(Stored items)
+ + +
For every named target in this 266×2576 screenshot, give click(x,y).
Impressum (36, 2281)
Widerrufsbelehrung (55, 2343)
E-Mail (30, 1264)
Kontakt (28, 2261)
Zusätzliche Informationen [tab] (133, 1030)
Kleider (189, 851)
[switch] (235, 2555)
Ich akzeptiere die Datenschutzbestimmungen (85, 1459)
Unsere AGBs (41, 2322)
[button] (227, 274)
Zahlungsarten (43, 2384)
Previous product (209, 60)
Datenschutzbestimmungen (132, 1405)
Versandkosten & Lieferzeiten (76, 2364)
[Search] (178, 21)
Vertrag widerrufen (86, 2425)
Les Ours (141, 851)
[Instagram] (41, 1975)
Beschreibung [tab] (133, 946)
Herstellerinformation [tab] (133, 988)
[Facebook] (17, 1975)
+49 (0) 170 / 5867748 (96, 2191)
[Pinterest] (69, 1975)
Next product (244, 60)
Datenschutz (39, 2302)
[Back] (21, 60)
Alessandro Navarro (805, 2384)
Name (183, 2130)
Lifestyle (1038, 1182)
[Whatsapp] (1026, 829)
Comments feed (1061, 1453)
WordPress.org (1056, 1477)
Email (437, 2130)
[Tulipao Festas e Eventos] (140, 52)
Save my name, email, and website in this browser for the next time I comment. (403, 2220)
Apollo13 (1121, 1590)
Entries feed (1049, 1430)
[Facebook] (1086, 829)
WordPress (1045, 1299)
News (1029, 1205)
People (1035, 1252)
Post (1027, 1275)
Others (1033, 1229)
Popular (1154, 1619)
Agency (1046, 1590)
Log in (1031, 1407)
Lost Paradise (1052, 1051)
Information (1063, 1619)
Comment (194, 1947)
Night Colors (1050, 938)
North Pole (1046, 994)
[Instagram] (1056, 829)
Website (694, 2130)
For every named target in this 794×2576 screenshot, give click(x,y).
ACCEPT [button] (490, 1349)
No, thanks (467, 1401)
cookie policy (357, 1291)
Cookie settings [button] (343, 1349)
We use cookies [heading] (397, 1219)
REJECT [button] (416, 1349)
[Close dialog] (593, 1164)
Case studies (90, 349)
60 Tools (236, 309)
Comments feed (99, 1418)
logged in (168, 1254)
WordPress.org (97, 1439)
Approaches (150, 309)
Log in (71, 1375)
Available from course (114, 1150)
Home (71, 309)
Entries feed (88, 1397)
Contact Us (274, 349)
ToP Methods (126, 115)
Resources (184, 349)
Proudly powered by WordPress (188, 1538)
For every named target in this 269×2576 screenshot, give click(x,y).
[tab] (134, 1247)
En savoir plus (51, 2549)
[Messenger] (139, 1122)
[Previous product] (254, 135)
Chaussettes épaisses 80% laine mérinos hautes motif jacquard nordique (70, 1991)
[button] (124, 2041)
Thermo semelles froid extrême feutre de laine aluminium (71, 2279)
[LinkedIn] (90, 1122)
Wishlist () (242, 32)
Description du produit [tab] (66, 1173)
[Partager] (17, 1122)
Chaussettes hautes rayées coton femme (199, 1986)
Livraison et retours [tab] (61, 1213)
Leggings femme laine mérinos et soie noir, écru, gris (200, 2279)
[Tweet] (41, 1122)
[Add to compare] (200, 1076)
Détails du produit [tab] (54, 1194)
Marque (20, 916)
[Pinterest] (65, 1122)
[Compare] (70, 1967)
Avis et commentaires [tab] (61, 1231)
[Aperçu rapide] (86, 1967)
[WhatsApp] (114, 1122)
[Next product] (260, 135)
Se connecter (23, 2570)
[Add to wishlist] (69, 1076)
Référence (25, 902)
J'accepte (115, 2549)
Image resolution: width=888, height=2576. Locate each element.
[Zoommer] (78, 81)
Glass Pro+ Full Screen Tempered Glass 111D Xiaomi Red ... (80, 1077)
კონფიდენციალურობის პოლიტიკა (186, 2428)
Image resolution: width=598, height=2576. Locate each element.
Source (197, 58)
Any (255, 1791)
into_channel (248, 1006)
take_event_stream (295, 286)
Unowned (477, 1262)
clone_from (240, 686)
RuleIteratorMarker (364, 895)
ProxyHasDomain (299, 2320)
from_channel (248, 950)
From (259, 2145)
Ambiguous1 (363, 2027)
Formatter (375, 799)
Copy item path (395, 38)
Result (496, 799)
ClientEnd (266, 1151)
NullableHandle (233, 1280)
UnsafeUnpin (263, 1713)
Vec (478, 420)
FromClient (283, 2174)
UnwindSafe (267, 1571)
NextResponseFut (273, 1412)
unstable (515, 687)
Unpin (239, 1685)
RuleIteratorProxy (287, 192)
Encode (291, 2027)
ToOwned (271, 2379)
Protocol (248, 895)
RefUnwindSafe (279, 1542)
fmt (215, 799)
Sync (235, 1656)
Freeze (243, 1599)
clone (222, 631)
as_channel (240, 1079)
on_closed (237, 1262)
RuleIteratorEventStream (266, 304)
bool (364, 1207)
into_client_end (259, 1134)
+ + +
### Problem statement
Beginning at the line above that contains "Previous product (209, 60)", return each line exactly through the line that contains "REJECT [button] (416, 1349)", and no others.

### Solution
Previous product (209, 60)
Datenschutzbestimmungen (132, 1405)
Versandkosten & Lieferzeiten (76, 2364)
[Search] (178, 21)
Vertrag widerrufen (86, 2425)
Les Ours (141, 851)
[Instagram] (41, 1975)
Beschreibung [tab] (133, 946)
Herstellerinformation [tab] (133, 988)
[Facebook] (17, 1975)
+49 (0) 170 / 5867748 (96, 2191)
[Pinterest] (69, 1975)
Next product (244, 60)
Datenschutz (39, 2302)
[Back] (21, 60)
Alessandro Navarro (805, 2384)
Name (183, 2130)
Lifestyle (1038, 1182)
[Whatsapp] (1026, 829)
Comments feed (1061, 1453)
WordPress.org (1056, 1477)
Email (437, 2130)
[Tulipao Festas e Eventos] (140, 52)
Save my name, email, and website in this browser for the next time I comment. (403, 2220)
Apollo13 (1121, 1590)
Entries feed (1049, 1430)
[Facebook] (1086, 829)
WordPress (1045, 1299)
News (1029, 1205)
People (1035, 1252)
Post (1027, 1275)
Others (1033, 1229)
Popular (1154, 1619)
Agency (1046, 1590)
Log in (1031, 1407)
Lost Paradise (1052, 1051)
Information (1063, 1619)
Comment (194, 1947)
Night Colors (1050, 938)
North Pole (1046, 994)
[Instagram] (1056, 829)
Website (694, 2130)
For every named target in this 794×2576 screenshot, give click(x,y).
ACCEPT [button] (490, 1349)
No, thanks (467, 1401)
cookie policy (357, 1291)
Cookie settings [button] (343, 1349)
We use cookies [heading] (397, 1219)
REJECT [button] (416, 1349)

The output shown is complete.